Bribe to Survive: Sextortion and LGBTQ Discrimination

In February 2019, a gay man from Krasnodar, Russia named Stanislav arranged to go on a date with a young man he had met on a dating app. When he arrived at their agreed-upon location, however, the young man was nowhere to be seen. Instead, Stanislav was greeted by police officers, who later beat him and threatened him with criminal prosecution unless he paid a bribe. Just a year earlier, another man, Fedor, similarly found himself on a “fake date” with a man he had met on the same dating app, which ended with him being forced to pay police a US$2,500 bribe after also being beaten and threatened with prison. In both cases, Russian prosecutors refused to carry out any investigations of extortion or police misconduct.
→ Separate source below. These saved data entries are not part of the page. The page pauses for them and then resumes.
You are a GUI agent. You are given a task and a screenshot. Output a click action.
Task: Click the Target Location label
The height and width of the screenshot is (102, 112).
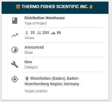point(36,91)
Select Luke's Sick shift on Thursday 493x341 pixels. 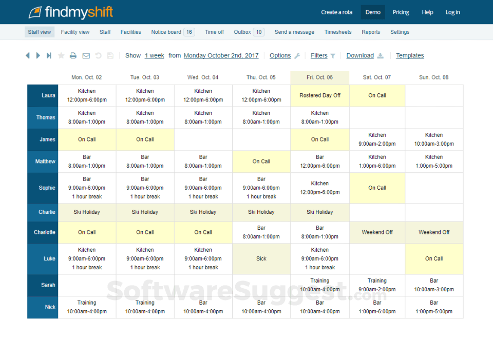pos(261,258)
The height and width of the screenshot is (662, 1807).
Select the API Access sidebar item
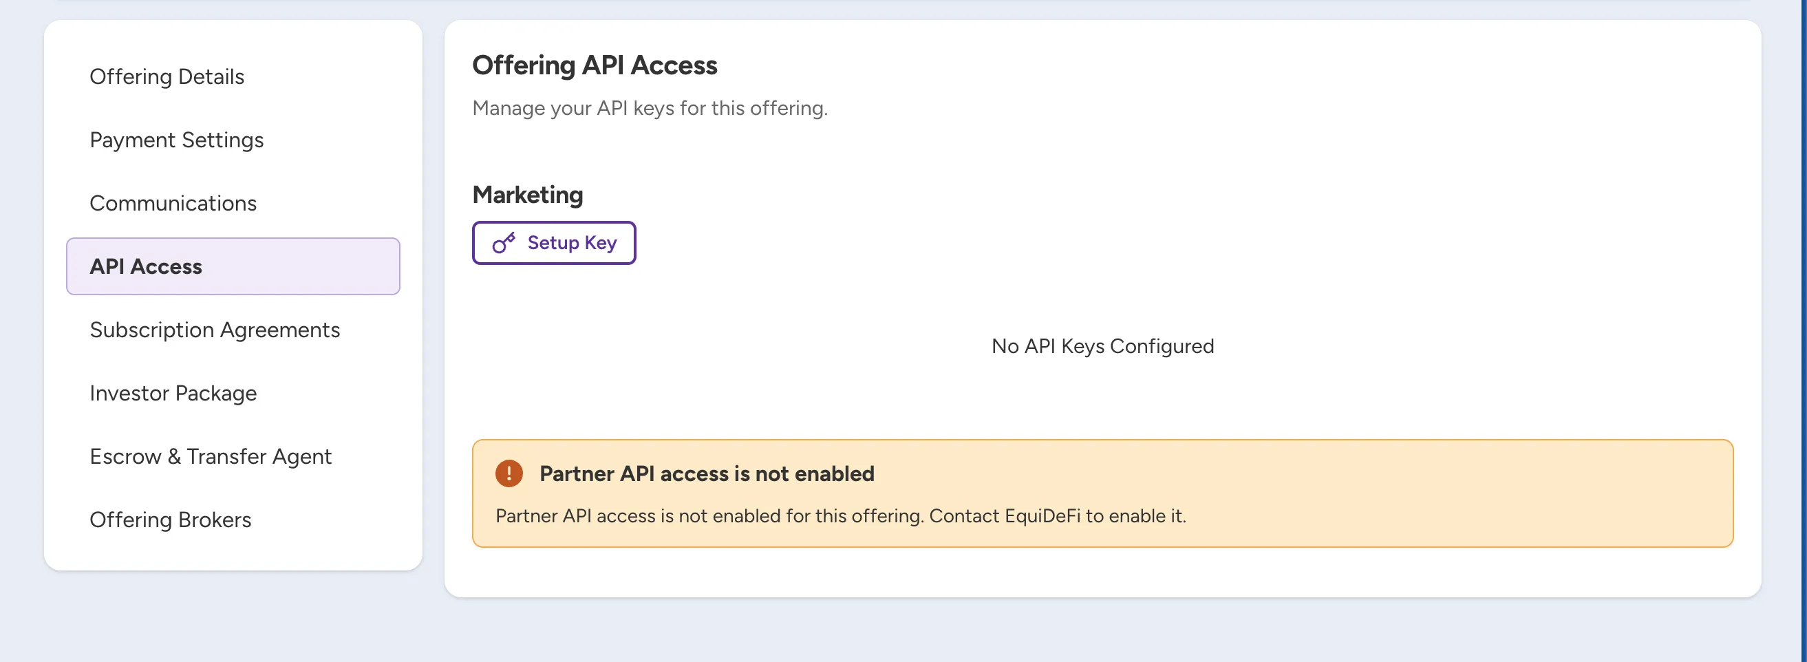(233, 266)
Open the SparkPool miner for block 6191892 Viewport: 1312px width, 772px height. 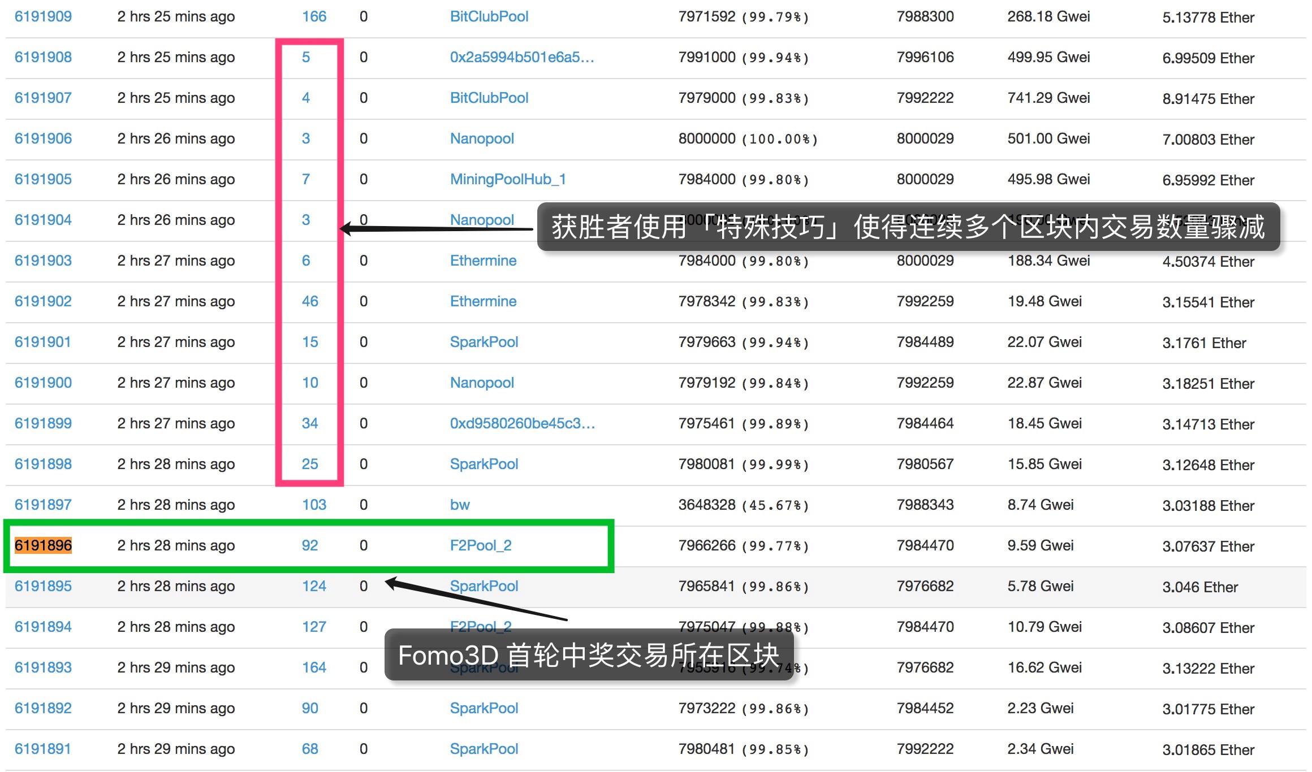tap(484, 708)
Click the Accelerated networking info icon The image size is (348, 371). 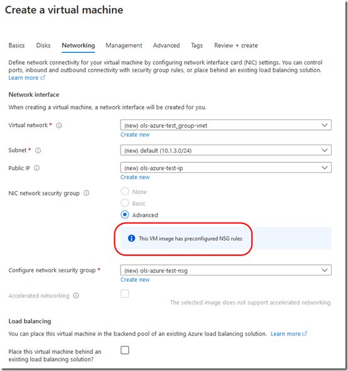[x=76, y=296]
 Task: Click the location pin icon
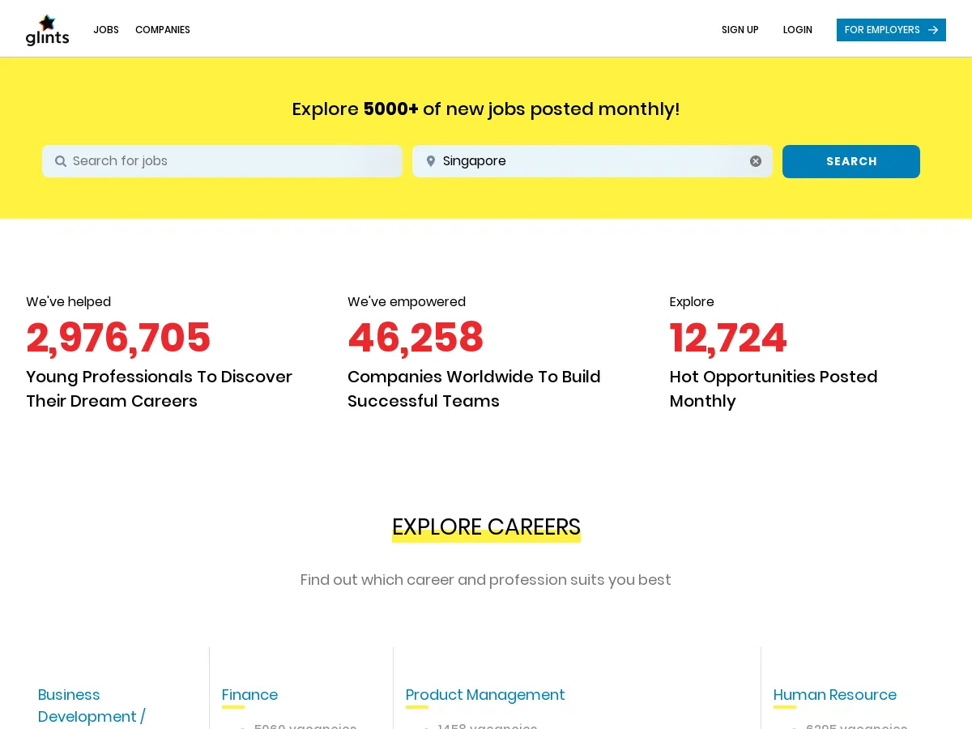[431, 161]
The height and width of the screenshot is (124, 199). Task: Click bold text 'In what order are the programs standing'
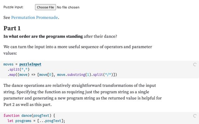(x=43, y=36)
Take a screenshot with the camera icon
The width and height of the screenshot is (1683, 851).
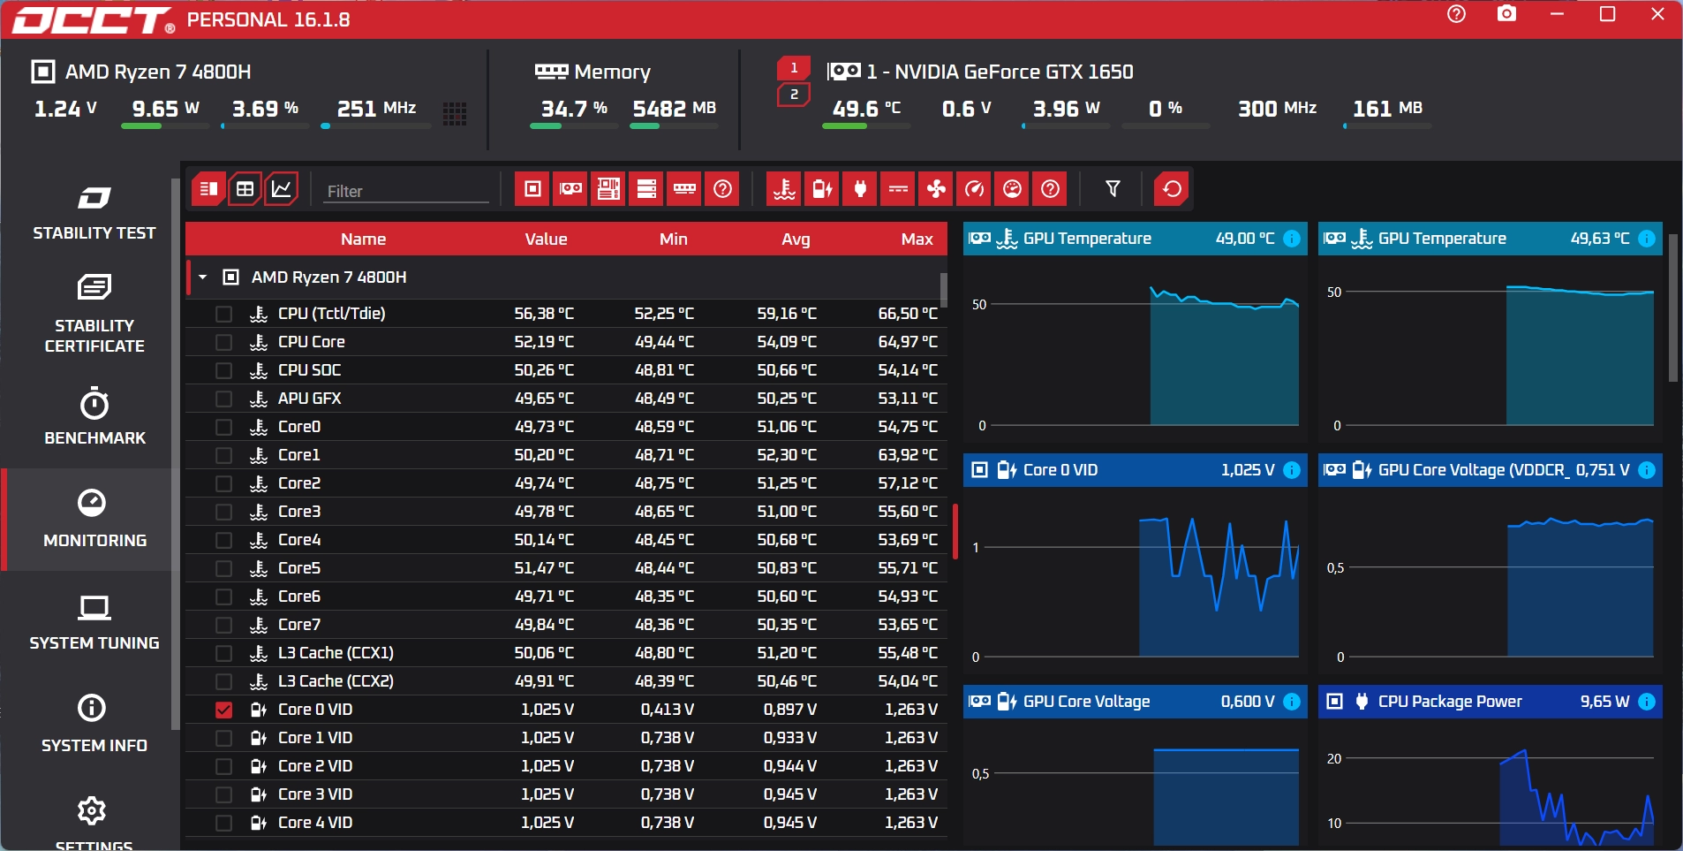pyautogui.click(x=1506, y=14)
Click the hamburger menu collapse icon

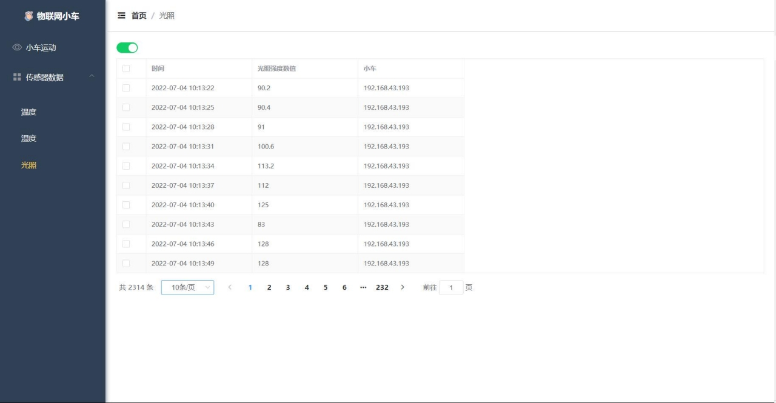121,16
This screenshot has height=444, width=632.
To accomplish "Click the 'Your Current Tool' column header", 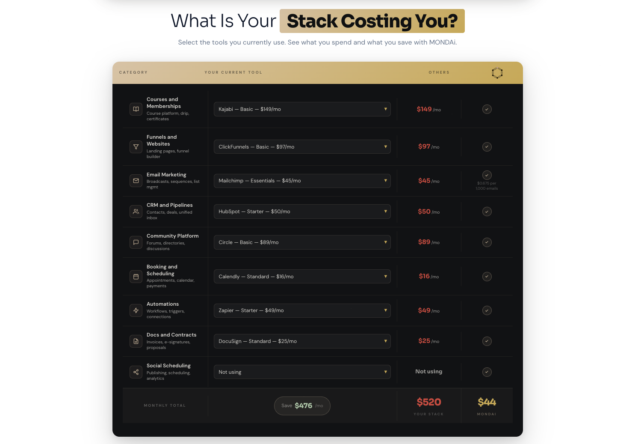I will click(x=233, y=72).
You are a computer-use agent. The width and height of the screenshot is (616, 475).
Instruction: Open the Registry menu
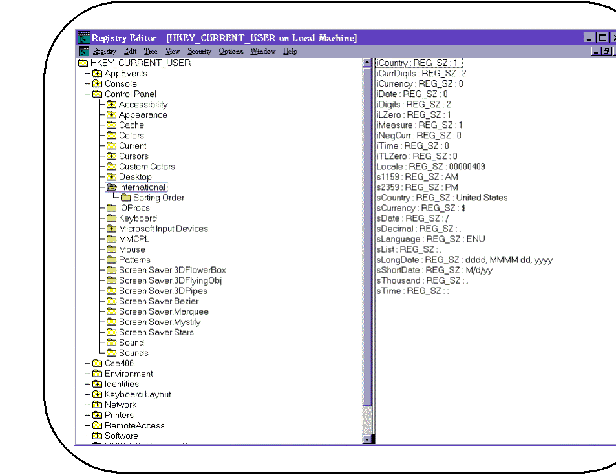coord(104,51)
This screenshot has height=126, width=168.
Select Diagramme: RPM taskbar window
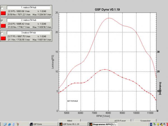(x=103, y=124)
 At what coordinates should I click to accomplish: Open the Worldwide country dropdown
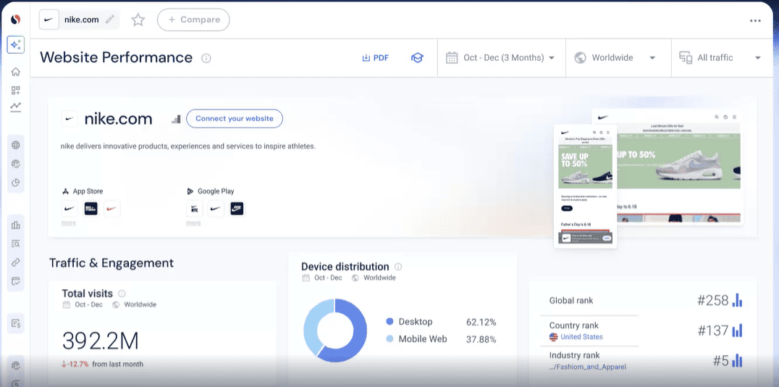615,58
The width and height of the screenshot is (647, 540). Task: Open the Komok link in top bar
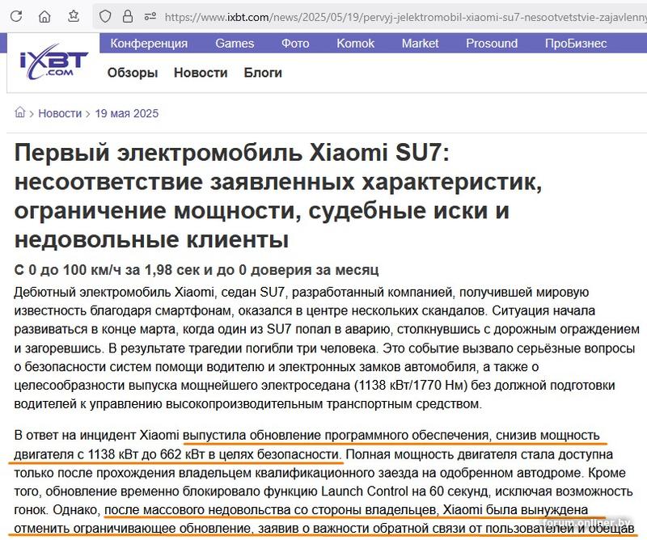pyautogui.click(x=355, y=44)
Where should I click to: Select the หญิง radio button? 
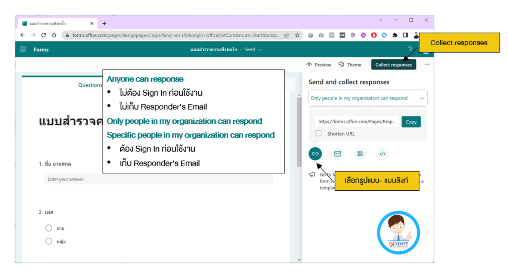coord(49,241)
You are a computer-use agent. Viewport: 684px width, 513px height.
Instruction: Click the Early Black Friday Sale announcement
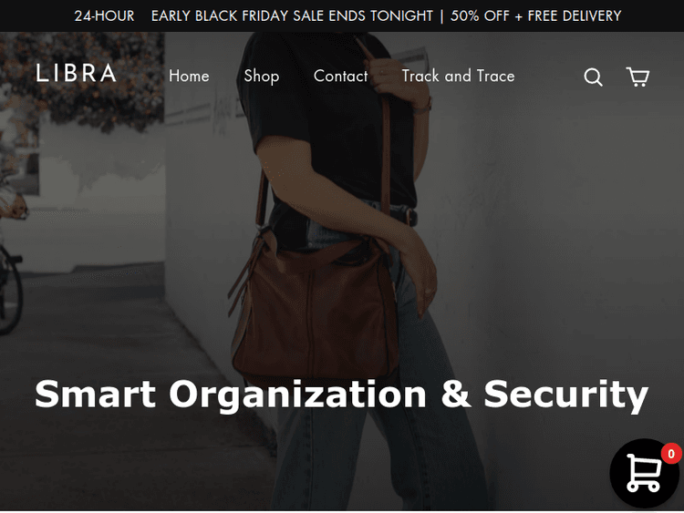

It isn’t just in Russia that police have begun turning to online dating sites and other forms of technology to entrap their victims. By arbitrarily seizing cell phones or creating profiles to set up “fake dates,” law enforcement officers around the world (including in Lebanon, Azerbaijan, Egypt, and Moldova, just to name a few places) have been able to obtain screenshots and photographs to blackmail LGBTQ people into paying them bribes. Not only are victims coerced into paying these bribes to end their torture and humiliation, but they also do it in response to threats of having their arrests publicized on national television, or revealed to their family and employers. In this way, laws criminalizing homosexual activity are imposed not only, or even primarily, to enforce moral ideologies, but rather to expand opportunities for the corrupt extraction of money from vulnerable communities.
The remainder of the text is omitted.